PASSAGE SHOWN ▸

One of Us
Page 45
He raises his arm in a right-wing extremist salute, wrote the news agencies. He pours himself a glass of water. Drinks. Looks at a pile of papers he has in front of him. Messages flashed out second by second from the journalists in the room.
The public prosecutors go over and shake hands with him!
Foreign journalists were bewildered to see this cordiality. Were they really shaking his hand?
The public advocates and the victims’ defence lawyers shake his hand too!
In some countries they would have put him in a cage. They would have taken his suit and white shirt and cropped his hair. His gleaming silk tie would have been out of the question.
In a cage or not, there were many in the room who would willingly have seen him humiliated. And humiliation was what he himself feared most of all. Being reviled was nothing in comparison to being humiliated.
Having people uncover the cracks in him.
Tørrissen once asked him about vulnerability. ‘Do you have a vulnerable side?’ the psychiatrist had asked. ‘Not being loved,’ Breivik answered. ‘That must be every person’s greatest fear, not being loved.’
Now he hoped for one thing. That his mother would not appear in the witness box. She had been called to give evidence, but she had asked to be excused. She was his Achilles heel, he had told the psychiatrists. She was the only one who could disconcert him now, bring the whole thing down. That was why he had not agreed to any prison visits from her before the trial. Up to now, everything had gone as he wanted it. The eyes of the whole world were on him.
The public prosecutors and public advocates returned to their places after the handshakes. He sat down.
He sits down.
It was nine o’clock.
The judges come in.
The court rose; the two public prosecutors, the defence lawyers, the public advocates, the public, the press, everybody rose, except for one: the defendant.
He remains in his seat. He smiles.
That is to say, he tried to conceal a smile. He sat with his legs planted wide apart. Everyone could see that he was not in shackles beneath the desk. He shifted round in the comfortable chair, which had a good, broad back. He looked round, settled himself into the chair. His eyes scanned the rows of seats. Suddenly his lips curved into yet another smile. He had seen someone he knew. Kristian, his former friend and partner, was in the front row. What was he doing here?
Well, the tabloid Verdens Gang had invited him to use one of their places so he could tell their readers afterwards what it was like to see his former friend again. Both of them averted their eyes.
* * *
‘The court is in session!’
There was a quick rap of the gavel on the bench. The head judge, Wenche Elizabeth Arntzen, made an authoritative figure. She was an experienced judge, around fifty years of age. She had short, greying hair, clear blue eyes and a thin mouth. At the neck of her robe was a hint of a lace blouse.
The accused wanted to set the agenda from the start, and spoke immediately.

DATA ▸
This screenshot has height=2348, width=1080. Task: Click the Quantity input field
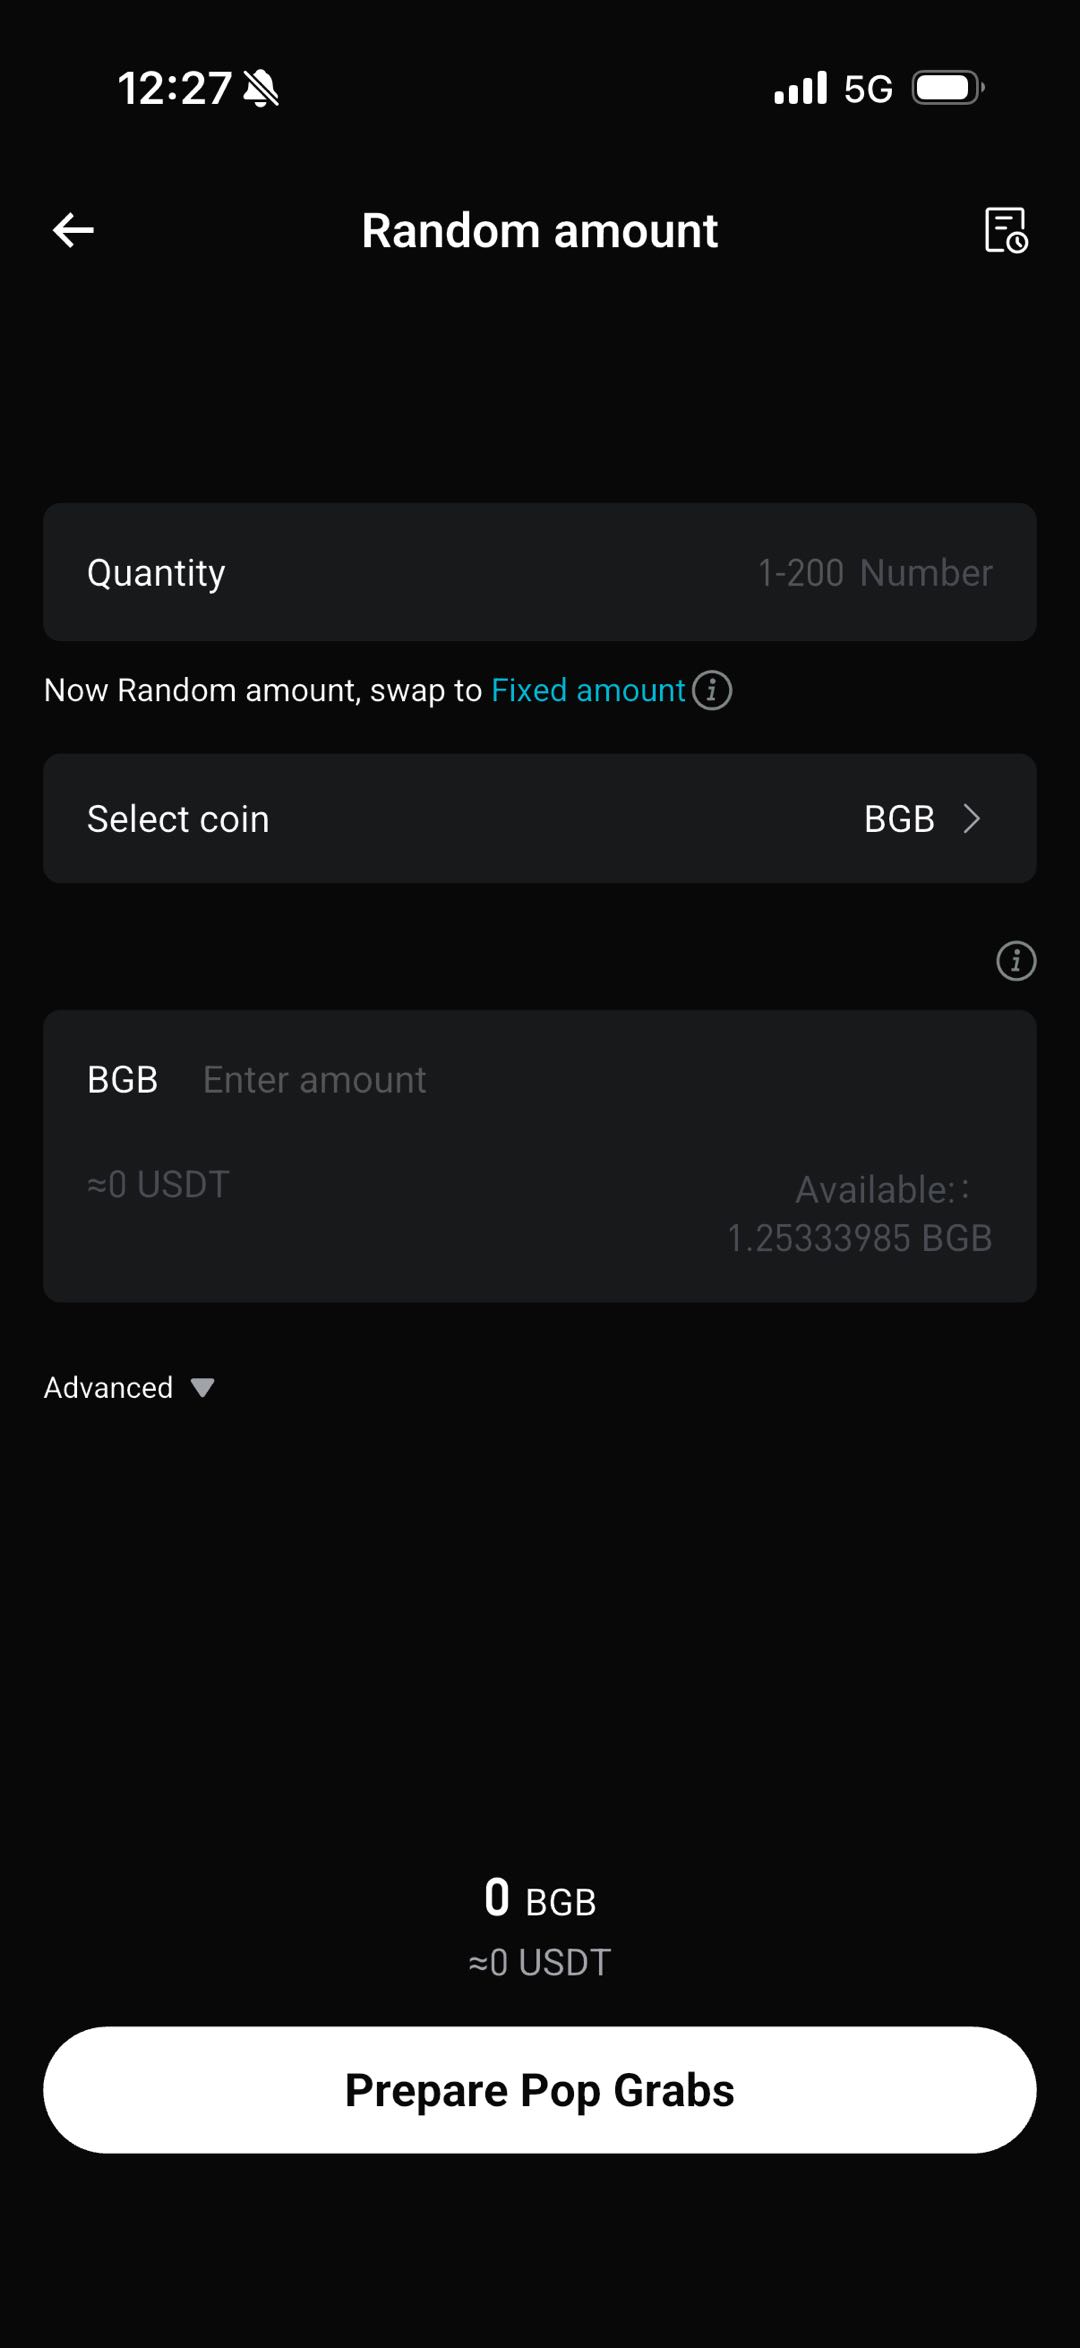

==

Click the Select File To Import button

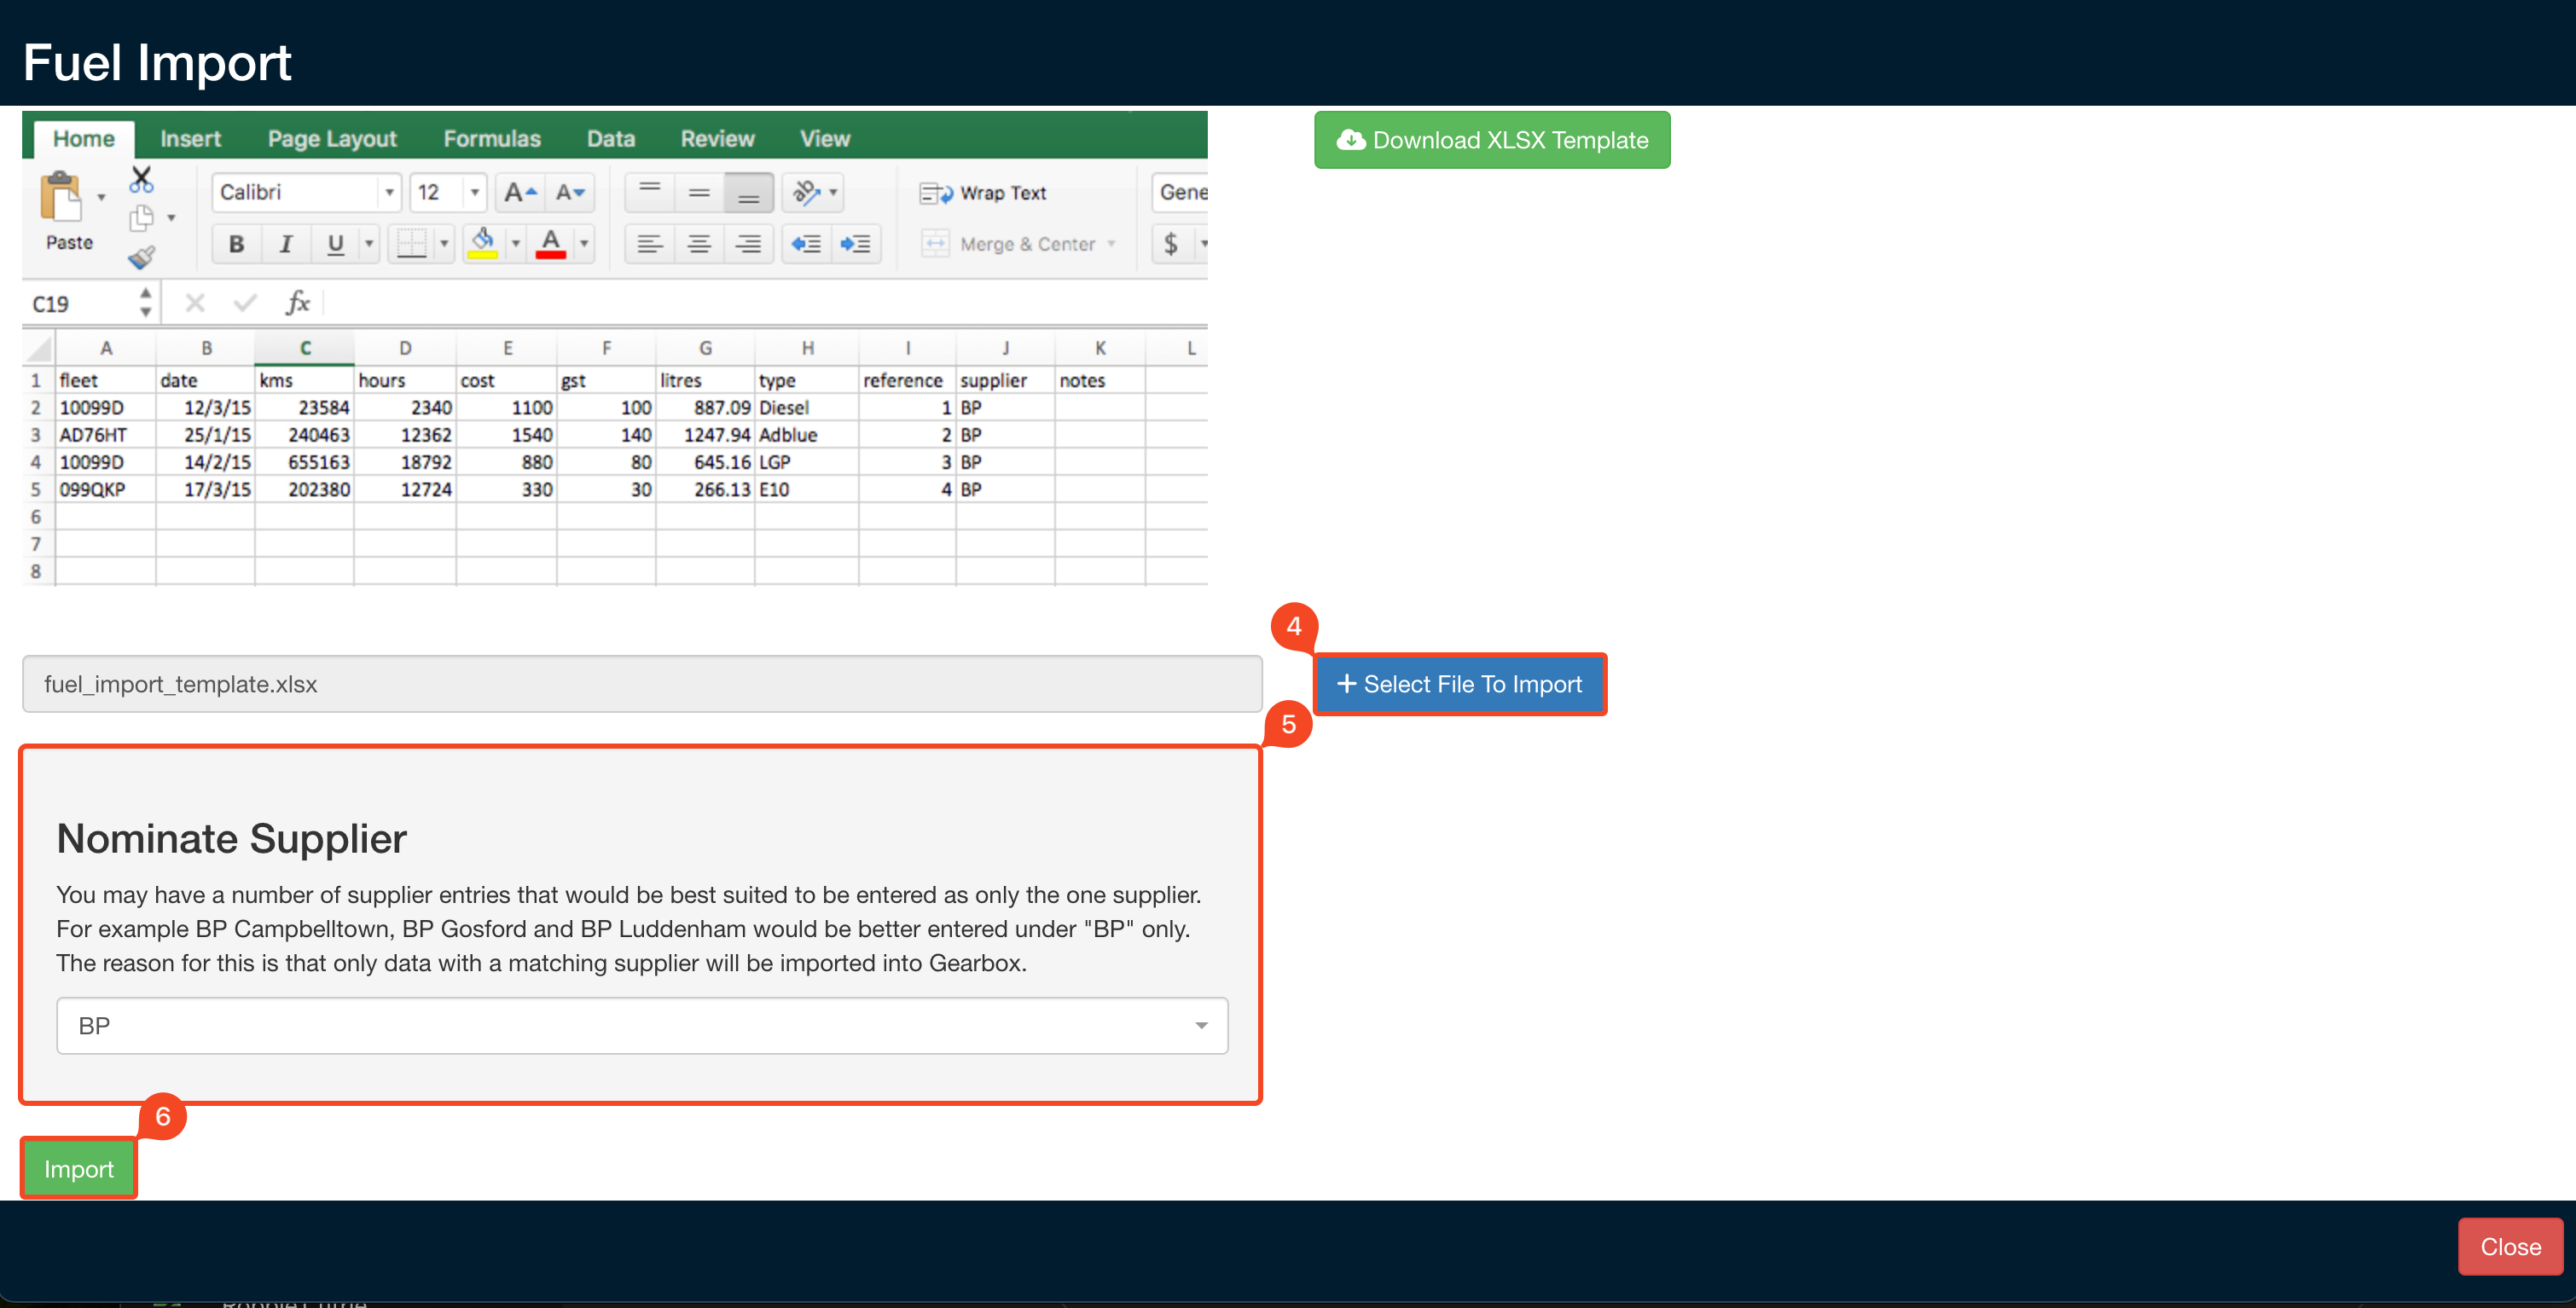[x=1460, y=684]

ACTIONS TO TAKE ▸
1) In the courtroom passage, list every group that rose when the court rose.
2) Pick up the courtroom passage after its final sentence and keep writing.

ANSWERS TO THE EXERCISES ▸
1)
- the two public prosecutors
- the defence lawyers
- the public advocates
- the public
- the press

2)
‘I do not recognise the Norwegian court or law because your mandate has come from parties that support multiculturalism.’
He cleared his throat. The judge looked straight at him and was about to say something when he continued.
‘I am also aware that you are a friend of Gro Harlem Brundtland’s sister.’
His voice was high-pitched.
The judge asked if that meant he wished to raise a concrete objection to her participation in the proceedings. The defence team shook their heads. Not as far as they knew.
No, he did not want that. He simply wanted to make a point.
Wenche Arntzen set out the procedural rules for the trial. She was rapid and concise. There was no time to lose here. She asked the accused to stand and confirm his full name and date of birth.
‘Anders Behring Breivik, born 13th of February, 1979.’
He appeared meek now, and spoke in little more than a mumble.
When the judge came to his profession, she said, ‘Well, you are not working.’
Breivik protested.
‘I am a writer and I work from prison,’ he said.
He was instructed to sit down.
* * *
Then the charges were to be read out by the female half of the prosecution duo, the blonde and elegant Inga Bejer Engh.
‘Please go ahead,’ said Arntzen.
Bejer Engh got to her feet. She appeared calm. In a clear voice she began to read out the charges: that he stood accused under the terrorism paragraph, §147a of the Norwegian Penal Code.
The Oslo public prosecution hereby judges that Anders Behring Breivik, in accordance with §39 or the Penal Code … should be transferred for mandatory psychiatric health care … for committing while in a psychotic state an act otherwise punishable by law.
In other words, the prosecution agreed with the first psychiatric report, which took the view that Breivik was sick and could be treated.
The charges continued. An act of terrorism, read Bejer Engh. An explosion. Loss of human life. Premeditated killings. Under severely aggravated circumstances.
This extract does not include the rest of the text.